__QUOTED TEXT__.
Re: [RFC PATCH 02/14] mm/khugepaged: add struct collapse_control

[Date Prev][Date Next][Thread Prev][Thread Next][Date Index][Thread Index]

 



On Tue, Mar 8, 2022 at 1:34 PM Zach O'Keefe <zokeefe@xxxxxxxxxx> wrote:
>
> Modularize huge page collapse by introducing struct collapse_control.
> This structure serves to describe the properties of the requested
> collapse, as well as serve as a local scratch pad to use during the
> collapse itself.
>
> Later in the series when we introduce the madvise collapse context, we
> will want to be able to ignore khugepaged_max_ptes_[none|swap|shared]
> in said context, and so is included here as a property of the
> requested collapse.
>
> Signed-off-by: Zach O'Keefe <zokeefe@xxxxxxxxxx>
> ---
>  mm/khugepaged.c | 120 ++++++++++++++++++++++++++++++------------------
>  1 file changed, 76 insertions(+), 44 deletions(-)
>
> diff --git a/mm/khugepaged.c b/mm/khugepaged.c
> index a4e5eaf3eb01..36fc0099c445 100644
> --- a/mm/khugepaged.c
> +++ b/mm/khugepaged.c
> @@ -85,6 +85,24 @@ static struct kmem_cache *mm_slot_cache __read_mostly;
>
>  #define MAX_PTE_MAPPED_THP 8
>
> +struct collapse_control {
> +       /* Respect khugepaged_max_ptes_[none|swap|shared] */
> +       bool enforce_pte_scan_limits;

I'm fine to have collapse_control struct, but it seems
enforce_pte_scan_limits is actually not used until a later patch. So
as patch #1, it'd better to have new functions or new variables in the
same patch with their users.

> +
> +       /* Num pages scanned per node */
> +       int node_load[MAX_NUMNODES];
> +
> +       /* Last target selected in khugepaged_find_target_node() for this scan */
> +       int last_target_node;
> +};
> +
> +static void collapse_control_init(struct collapse_control *cc,
> +                                 bool enforce_pte_scan_limits)

__TO DO__.
• A. In the patch review, which struct member does the reviewer say is not used until a later patch?
• B. List every member that the patch review shows declared in struct collapse_control.
• C. Quote the patch review from "Re: [RFC PATCH" to "introducing struct collapse_control.".
Rely only on the patch review for your answers.

__SOURCE DATA__.
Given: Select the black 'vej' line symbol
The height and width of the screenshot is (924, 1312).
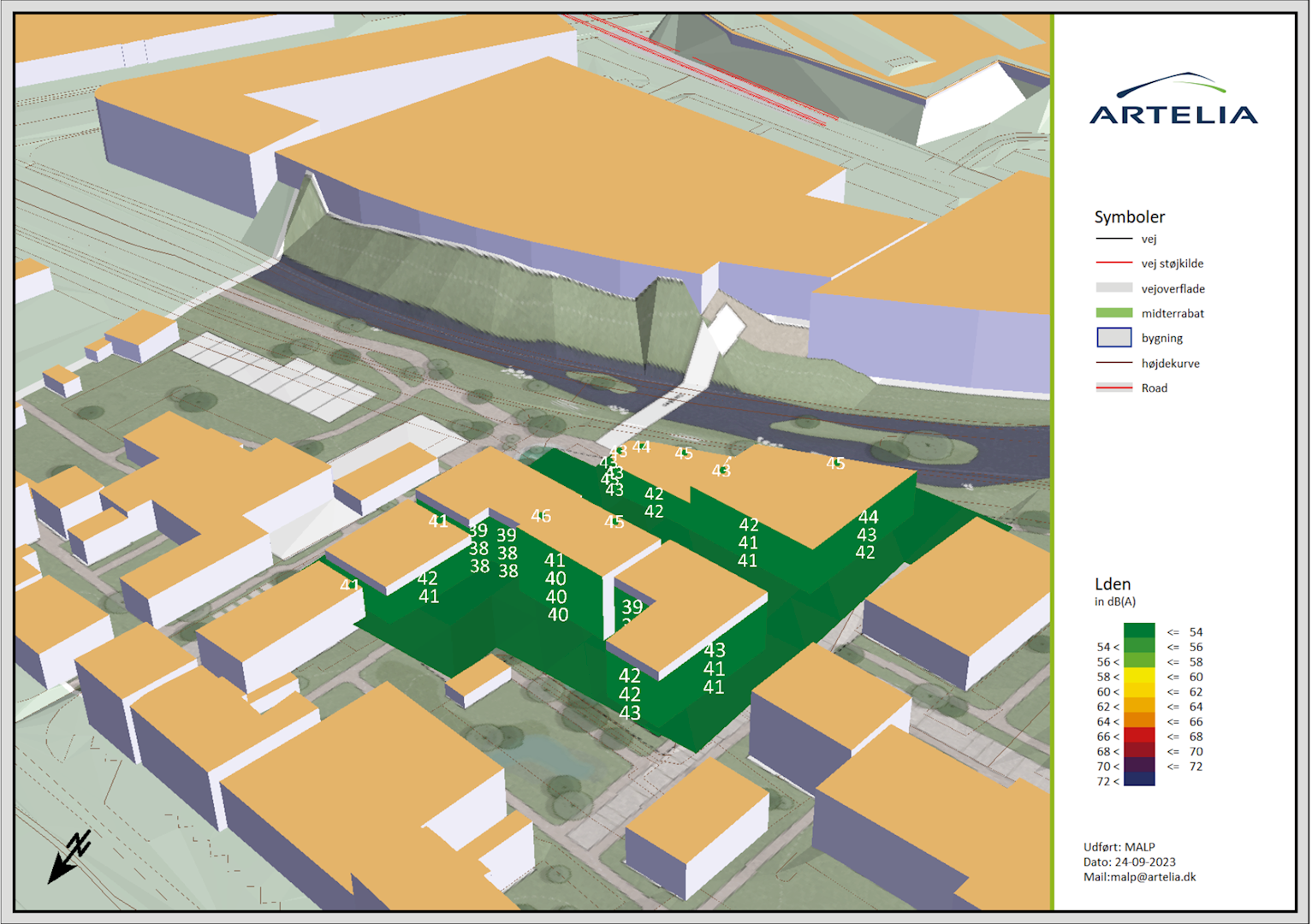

__ANSWERS FOR THE TASKS__.
• A. enforce_pte_scan_limits

• B. enforce_pte_scan_limits, node_load, last_target_node

• C.
Re: [RFC PATCH 02/14] mm/khugepaged: add struct collapse_control

[Date Prev][Date Next][Thread Prev][Thread Next][Date Index][Thread Index]

 



On Tue, Mar 8, 2022 at 1:34 PM Zach O'Keefe <zokeefe@xxxxxxxxxx> wrote:
>
> Modularize huge page collapse by introducing struct collapse_control.